Archive for the ‘Kettle’ Category

Pentaho open sources ‘big data’ integration tools under Apache 2.0

Wednesday, February 1st, 2012

Pentaho open sources ‘big data’ integration tools under Apache 2.0

Chris Kanaracus writes:

Business intelligence vendor Pentaho is releasing as open source a number of tools related to “big data” in the 4.3 release of its Kettle data-integration platform and has moved the project overall to the Apache 2.0 license, the company announced Monday.

While Kettle had always been available in a community edition at no charge, the tools being open sourced were previously only available in the company’s commercialized edition. They include integrations for Hadoop’s file system and MapReduce as well as connectors to NoSQL databases such as Cassandra and MongoDB.

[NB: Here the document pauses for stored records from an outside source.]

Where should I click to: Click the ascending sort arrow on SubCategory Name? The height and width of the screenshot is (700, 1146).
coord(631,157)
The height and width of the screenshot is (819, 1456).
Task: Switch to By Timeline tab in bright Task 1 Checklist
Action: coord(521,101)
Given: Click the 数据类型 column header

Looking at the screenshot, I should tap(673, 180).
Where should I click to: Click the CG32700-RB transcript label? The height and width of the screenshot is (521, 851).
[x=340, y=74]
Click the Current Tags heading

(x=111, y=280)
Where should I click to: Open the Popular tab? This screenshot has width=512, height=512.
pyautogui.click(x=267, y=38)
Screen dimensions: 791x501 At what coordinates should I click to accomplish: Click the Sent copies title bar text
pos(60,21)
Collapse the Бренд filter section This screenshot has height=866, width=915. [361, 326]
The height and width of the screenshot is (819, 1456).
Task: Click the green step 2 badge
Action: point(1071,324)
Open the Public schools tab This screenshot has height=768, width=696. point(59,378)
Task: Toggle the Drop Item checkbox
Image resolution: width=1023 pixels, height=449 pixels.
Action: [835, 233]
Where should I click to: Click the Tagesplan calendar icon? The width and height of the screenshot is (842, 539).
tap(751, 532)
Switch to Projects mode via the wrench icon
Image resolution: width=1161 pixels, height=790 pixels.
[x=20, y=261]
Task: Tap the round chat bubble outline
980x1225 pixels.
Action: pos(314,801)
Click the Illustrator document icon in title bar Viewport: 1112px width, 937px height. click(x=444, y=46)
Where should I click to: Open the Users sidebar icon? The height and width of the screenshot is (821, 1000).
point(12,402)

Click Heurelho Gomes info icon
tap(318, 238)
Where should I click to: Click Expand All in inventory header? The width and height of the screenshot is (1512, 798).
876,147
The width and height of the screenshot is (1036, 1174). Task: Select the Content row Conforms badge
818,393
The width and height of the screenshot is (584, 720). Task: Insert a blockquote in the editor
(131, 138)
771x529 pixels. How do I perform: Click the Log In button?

Those technologies are some of the most popular tools associated with the analysis of “big data,” an industry buzzword referring to the ever-larger amounts of unstructured information being generated by websites, sensors and other sources, along with transactional data from enterprise applications.

The big data components will still be offered as part of a commercial package, Pentaho Business Analytics Enterprise Edition, which bundles in tech support maintenance and additional functionality, said Doug Moran, company co-founder and big data product manager.

Who would have thought as recently as two years ago that big data analysis would face an embarrassment of open source riches?

Even though “open source,” production use of any of the “open source” tools in a big data environment requires a substantial investment of human and technical resources.

I see the usual promotional webinars but for unstructured data, I wonder why we don’t see the usual suspects in competitions like TREC?

Ranking in such an event should not be the only consideration but at least would be a public test of the various software offerings.